On Sean Hannity’s Fox News show on February 19, guest Ann Coulter and Hannity got into a heated discussion about the nature of the Tea Party on its fifth anniversary. While both are Tea Party supporters, Coulter differentiated between “people in America who call themselves Tea Partiers [who] are fantastic” and the “con men and scamsters” who “trick good Americans into sending them money, claiming we are fighting for you and they aren’t fighting for you.”
“Basically anyone who claims to be going after establishment Republicans, the key word there is ‘Republican,’” Coulter said. “If we don’t elect Republicans, I don’t care which Republican, we will not repeal Obamacare.” She continued, “The only way to repeal Obamacare is to elect Republicans. It is not to be fighting against Republicans.”
Coulter said that everyone has “got to read” Thomas Sowell’s column, “Cruz Control,” published on Feb. 18, in which the prominent conservative economist and author criticizes Ted Cruz for weakening the Republican Party in order to remake it as a more pure conservative party in the long term. Sowell argues that such a strategy may bring America past the point of no return with respect to both Obamacare and the larger erosion of personal freedoms. She also pointed out that groups that attack Republicans would face less media scrutiny than groups that attack Democrats.
Coulter called the repeal of Obamacare the unifying issue for the Republican Party saying “it is going to wreck the country and there is only one way to repeal it. It does not fall on its own. None of this falls on its own. You have to elect Republicans.”
When Hannity asked why the Republicans could not force the issue on the Keystone pipeline, the debt ceiling, and a host of other issues, and implied that the GOP had given up the fight, Coulter replied, “Fight to give them a majority then we will repeal Obamacare and have the keys to the pipeline.”

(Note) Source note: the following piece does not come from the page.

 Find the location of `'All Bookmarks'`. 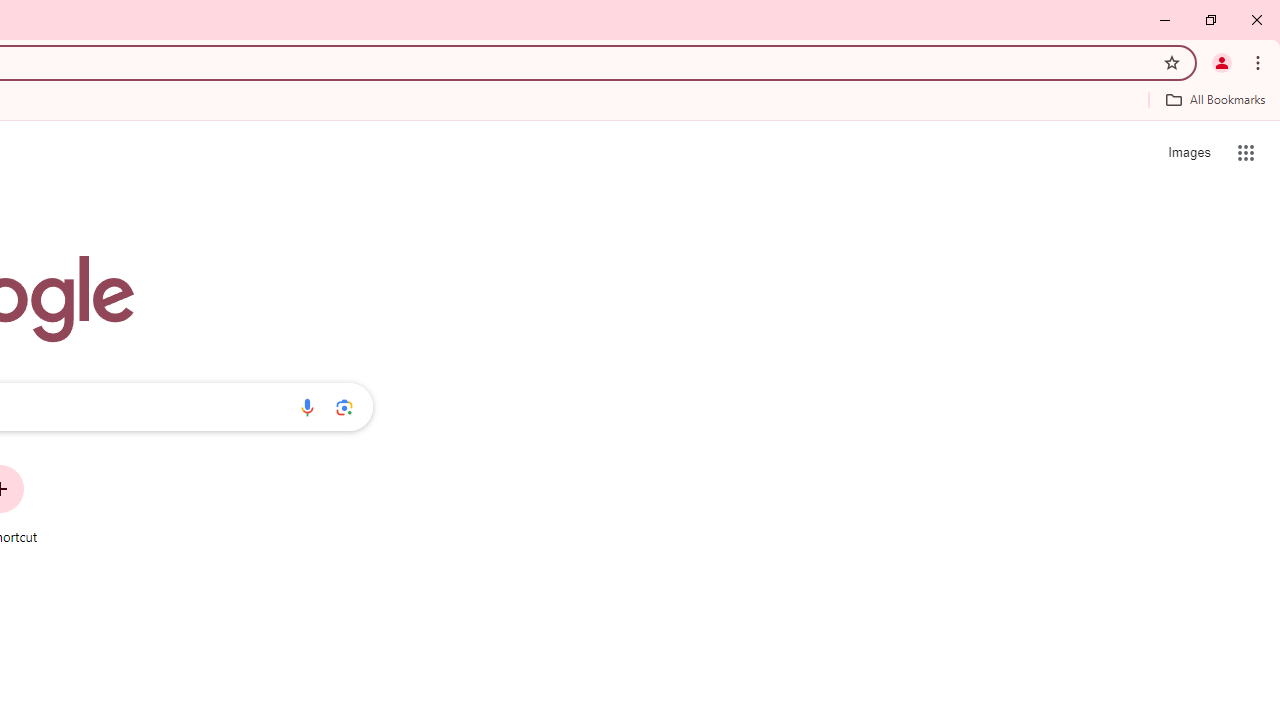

Although the Republicans control the House of Representatives, the Democrats control the Senate by a 55-45 margin. Republican attempts to repeal Obamacare, cut spending, and other issues have died in the Senate.
“We don’t have control of one branch of the government,” Coulter pointed out.
Coulter’s strongest criticism was reserved for conservative groups who attack Republican incumbents and leadership. “If it weren’t for shysters running against establishment Republicans we would have 51 Republicans senators right now,” referring to Tea Party candidates in 2012 who won primaries over more experienced Republican candidates, but who lost in the general election to Democrats.
“There is still hope for America, the country is not finished,” Coulter said, “just don’t donate to the shysters, which is the Senate Conservatives Fund.”
As Examiner reported last week is one of several conservative groups that are spending more money to attack Republican incumbents than to win seats occupied by Democrats. So far in 2014, two of the top three recipients of Senate Conservatives Fund donations were primary challengers to Republicans. In 2012, only three of the group’s sponsored candidates were elected to office. The SCF losers include such notable candidates as Todd Akin and Richard Mourdock who lost in races that were previously identified as leaning Republican.